Emmanuel Clase, Cleveland Guardians

Clase has had Sandlin, Cade Smith, and Hunter Gaddis getting him the ball in the ninth inning, consistently and effectively making the last third of the game unhittable. None of the four have given up an earned run. In Clase’s six appearances he has four saves and a 1.10 WHIP. Hitters barely get on base against these guys, never mind, score a run.

Cade Smith, Cleveland Guardians

Of the three, Smith’s numbers may be the best. He’s thrown 7.2 innings over his six appearances and has struck out an incredible 12 batters. He does have a hold for those of you who benefit from that stat, and his WHIP is only 0.65.

John Schreiber, Kansas City Royals

The Royals are a surprising 9-4 and in second place in the AL Central. Under-the-radar performances by Schrieber are a big reason why. In his six appearances, he’s 1-0 with two holds, and he has a 0.88 WHIP.

Hunter Gaddis, Cleveland Guardians

Gaddis is the final Guardians pitcher on this list. Amazingly, they have combined for 26.1 innings and haven’t given up an earned run. Gaddis has three holds in his seven appearances to go along with a 0.79 WHIP. It is no surprise the team finds themselves 9-3 and in first place in the division.

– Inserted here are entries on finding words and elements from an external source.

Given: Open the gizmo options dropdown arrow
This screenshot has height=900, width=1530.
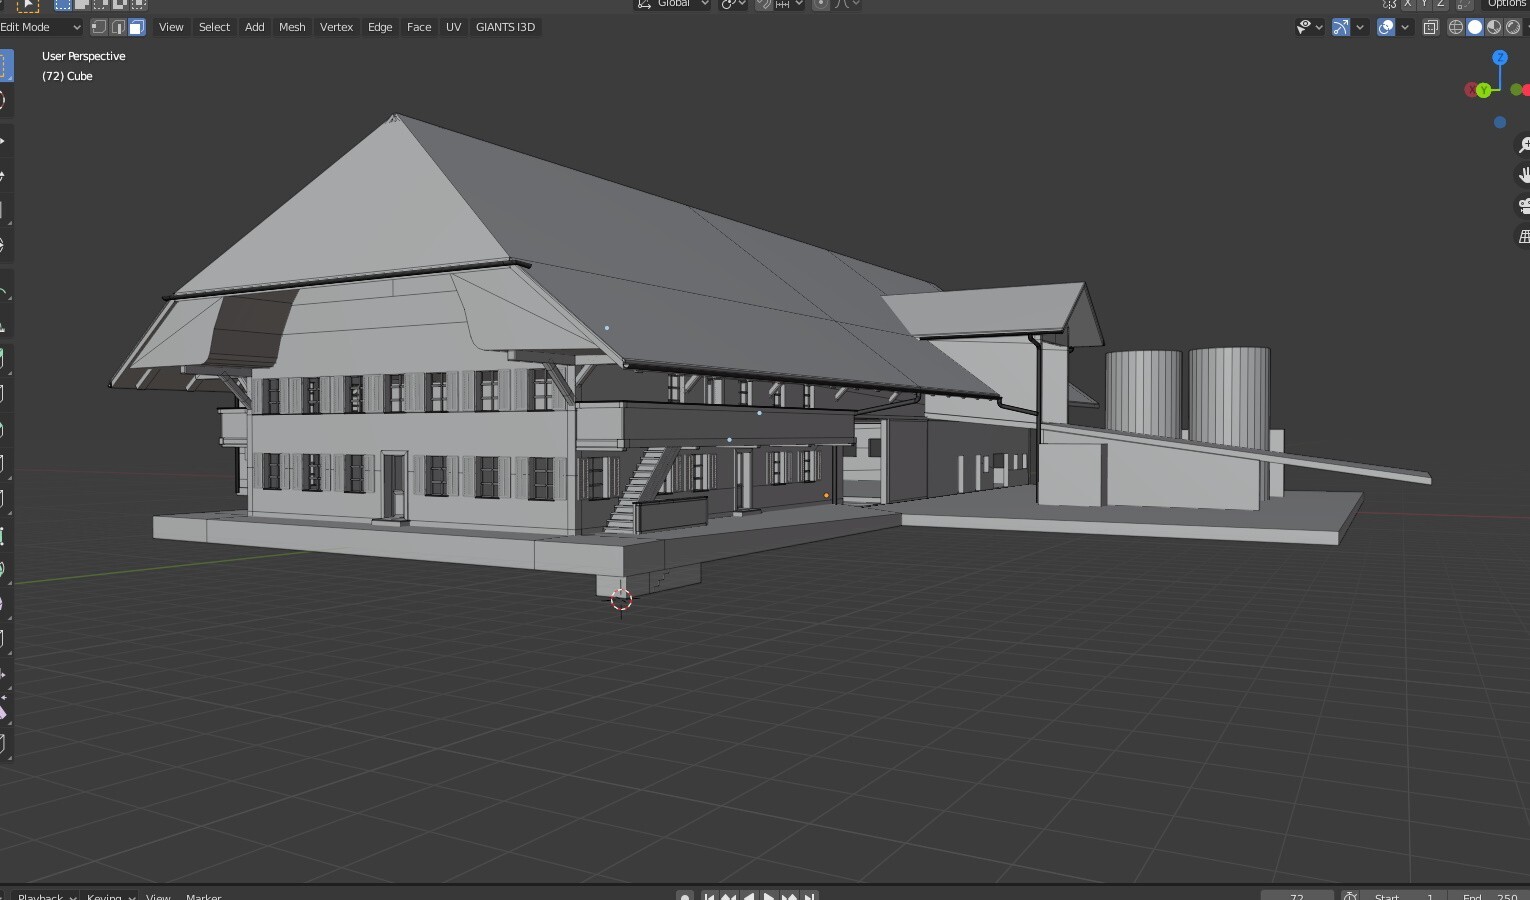Looking at the screenshot, I should [1360, 27].
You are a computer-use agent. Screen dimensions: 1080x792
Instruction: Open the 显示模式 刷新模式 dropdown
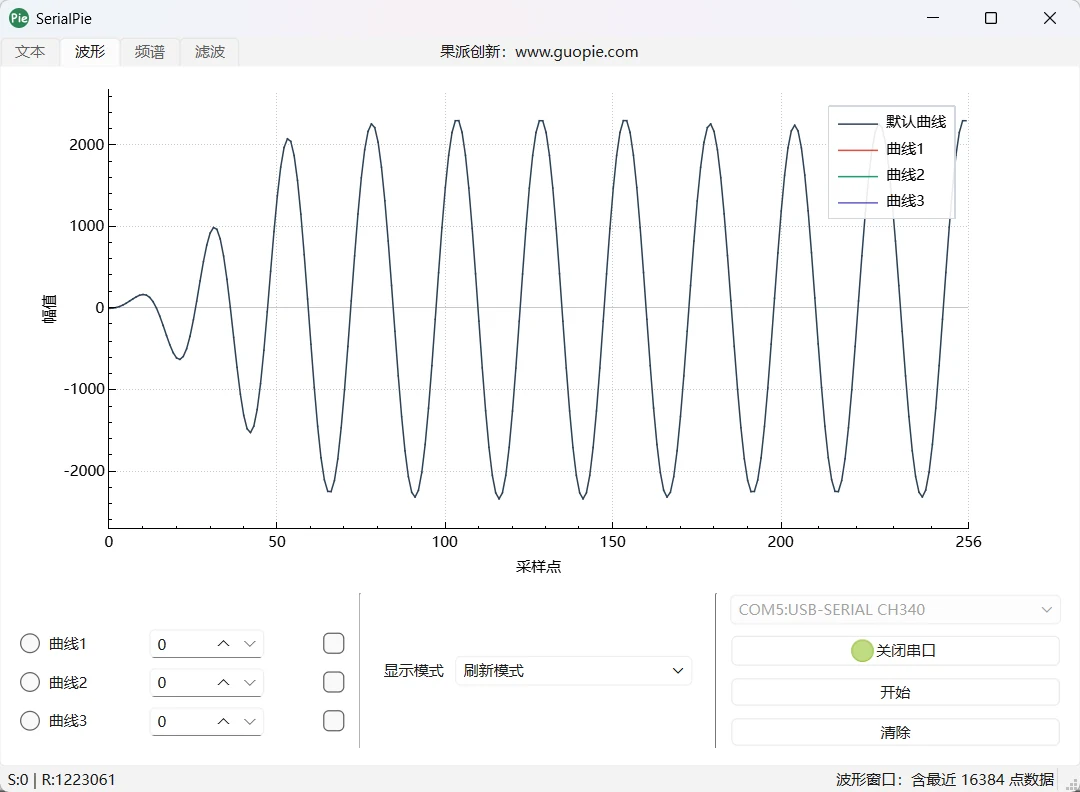pos(573,670)

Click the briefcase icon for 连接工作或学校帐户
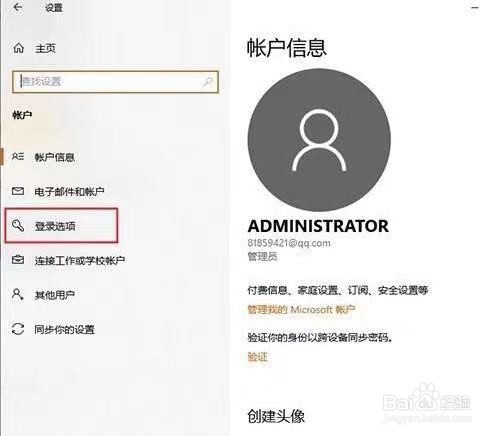point(18,260)
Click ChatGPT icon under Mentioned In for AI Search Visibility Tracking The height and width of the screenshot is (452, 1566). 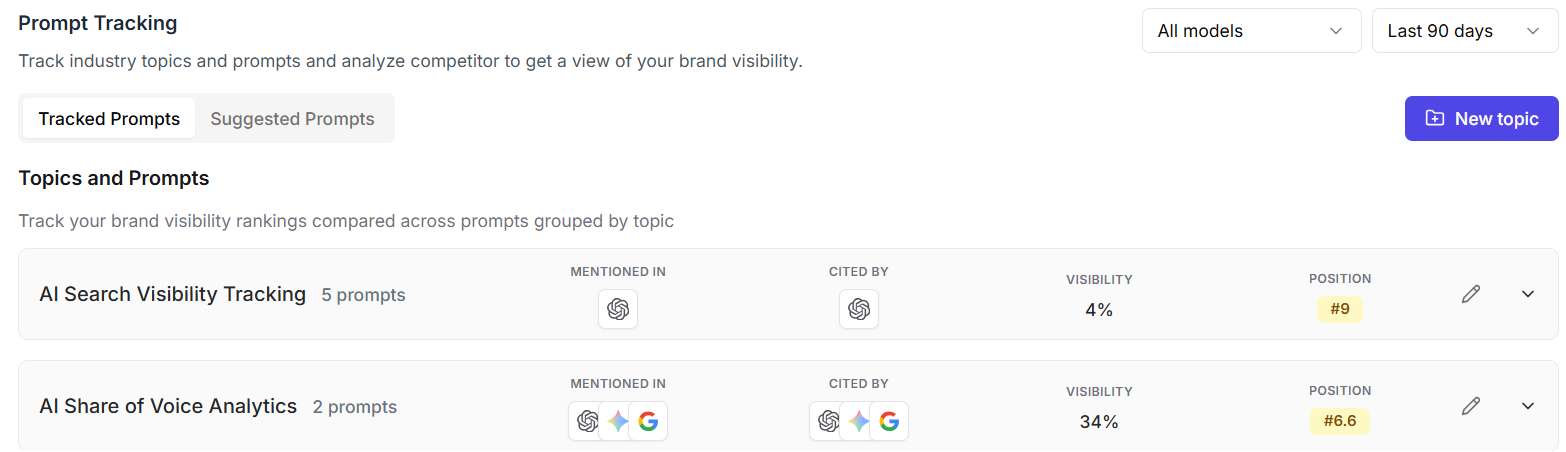(x=618, y=309)
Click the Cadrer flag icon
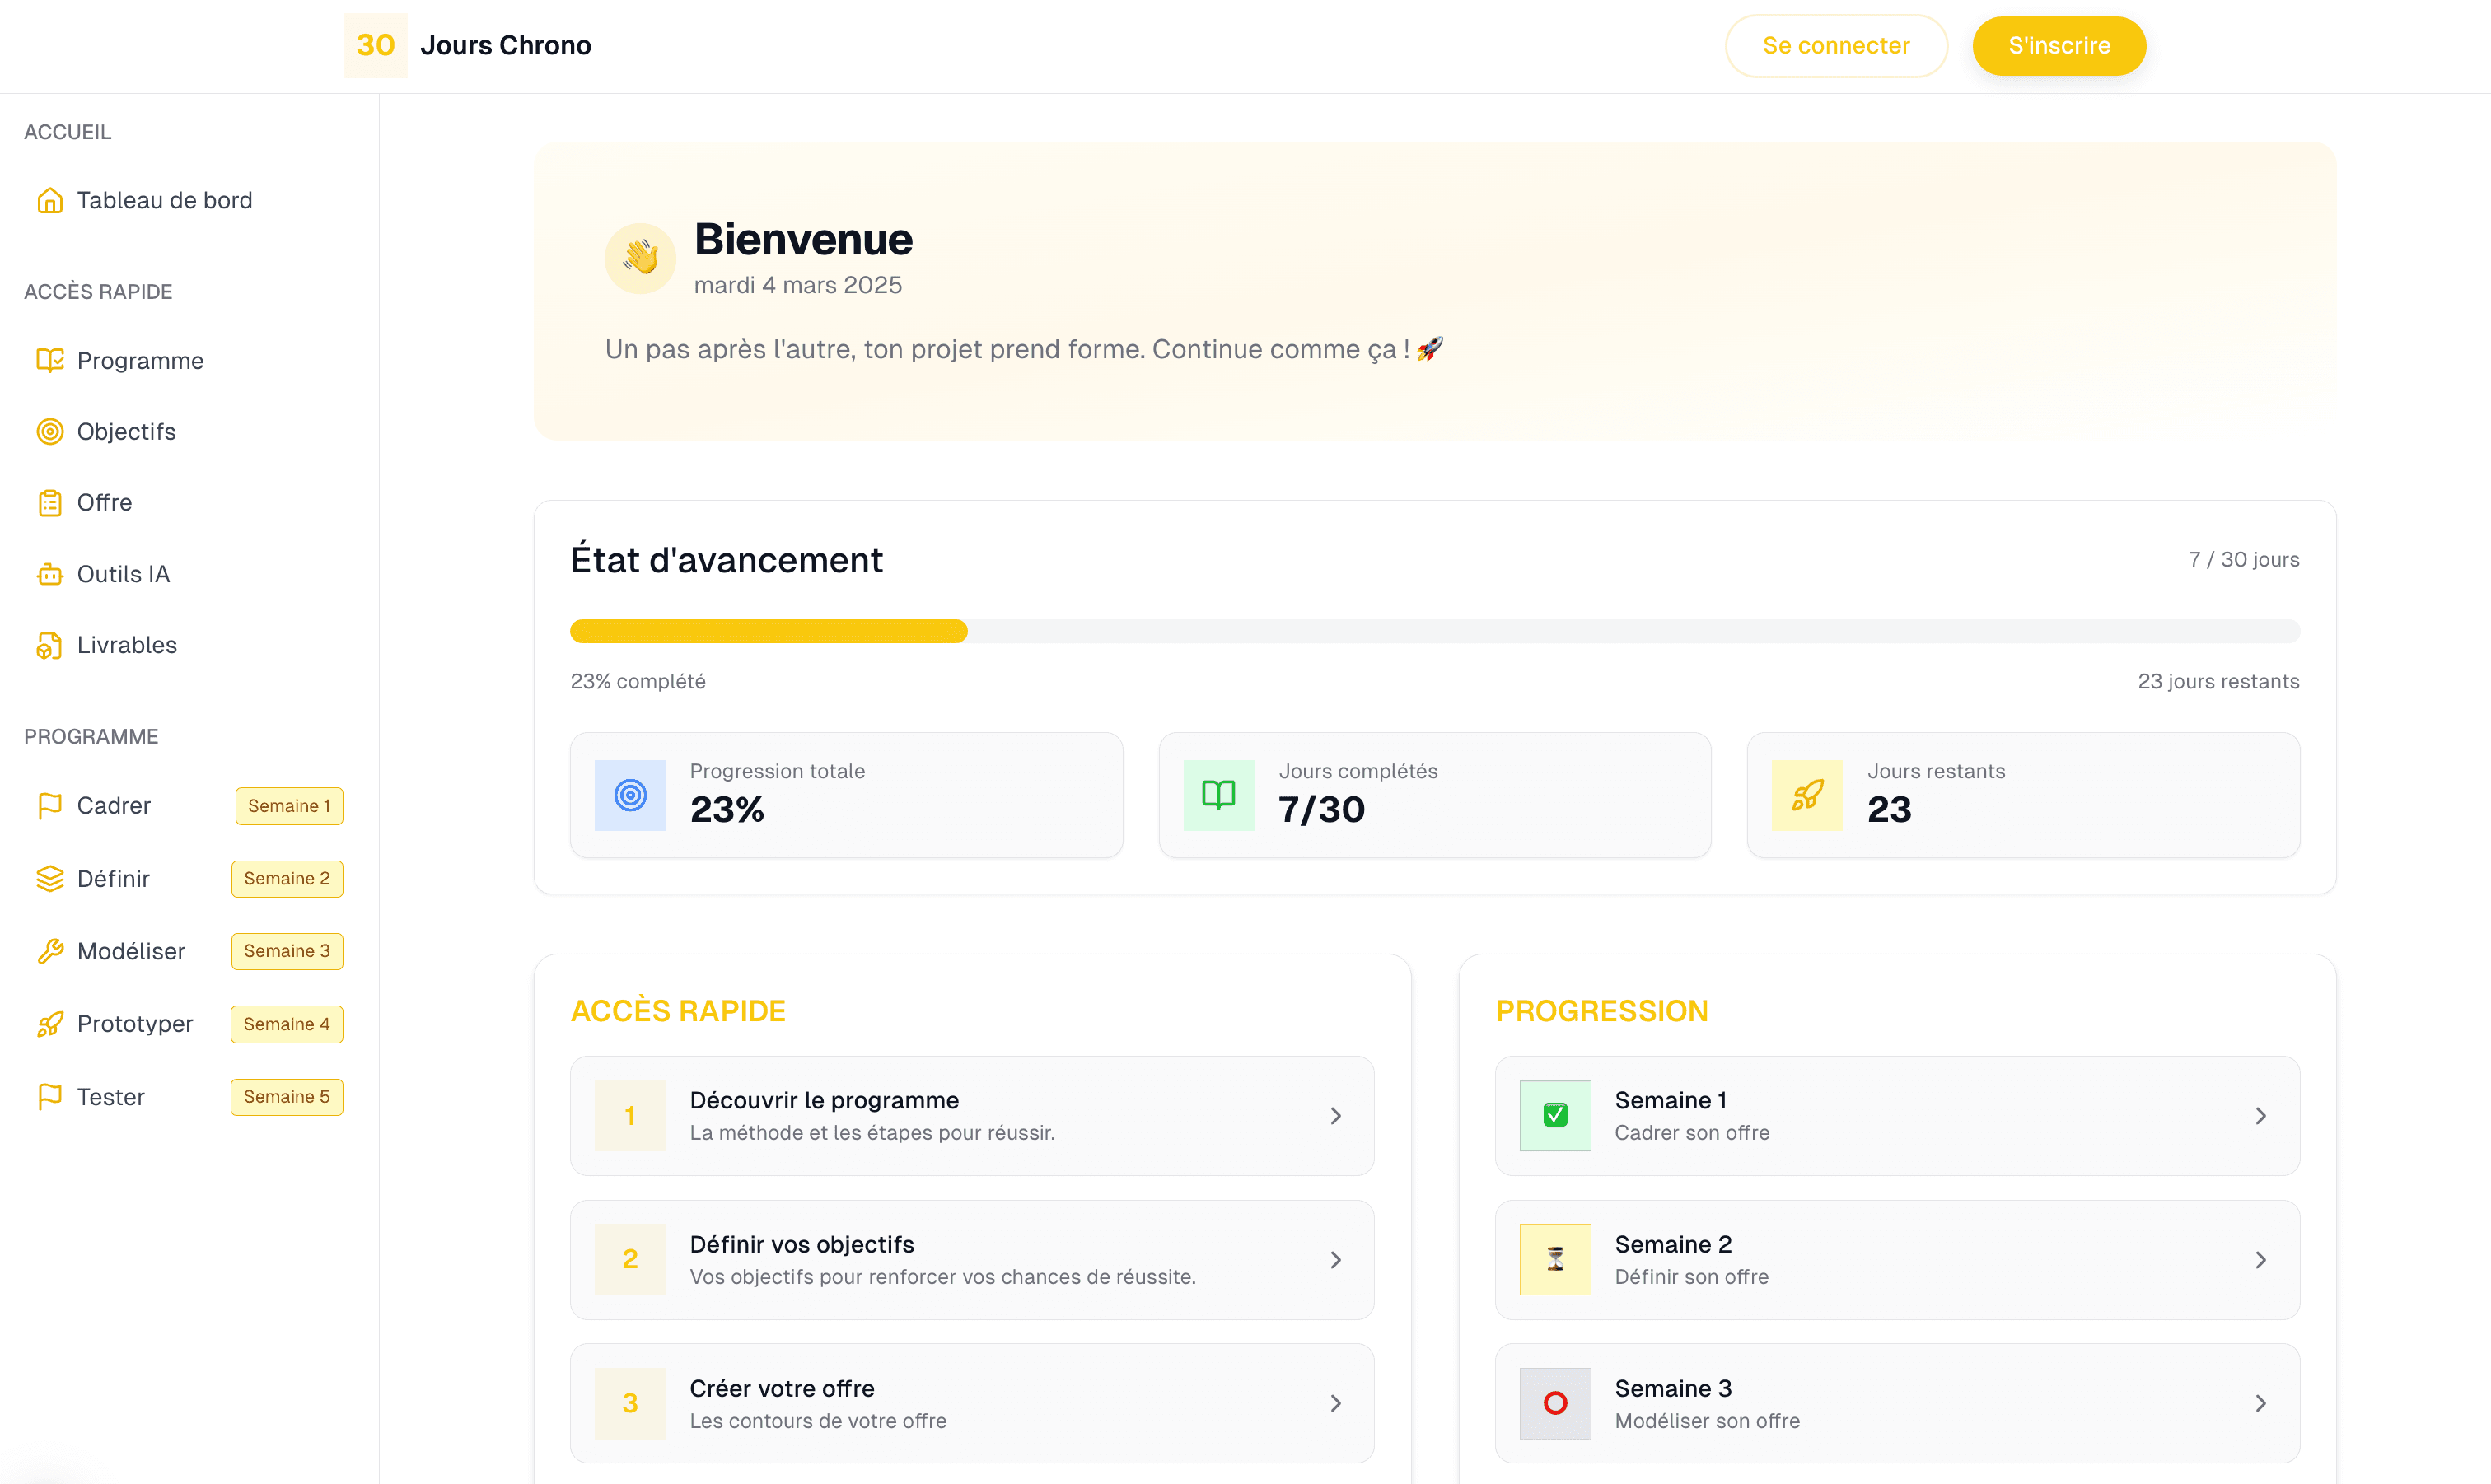Image resolution: width=2491 pixels, height=1484 pixels. pyautogui.click(x=50, y=805)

Kyle Nelson, Arizona Diamondbacks

Interestingly, Nelson is the only NL pitcher on this list. He’s thrown seven innings in his six appearances. He’s struck out a hitter per inning and has a 0.57 WHIP.

Typically, counting stats are easier to build as the year progresses, but ratios can be excruciatingly difficult. Do whatever you can to nip this problem in the bud. I have started today in my daily league, picking up Sandlin and Smith. And hopefully, Gausman can bring it tomorrow. If you do find yourself in this ratio hole, the best you can do is chip away at it … you won’t get it all back overnight.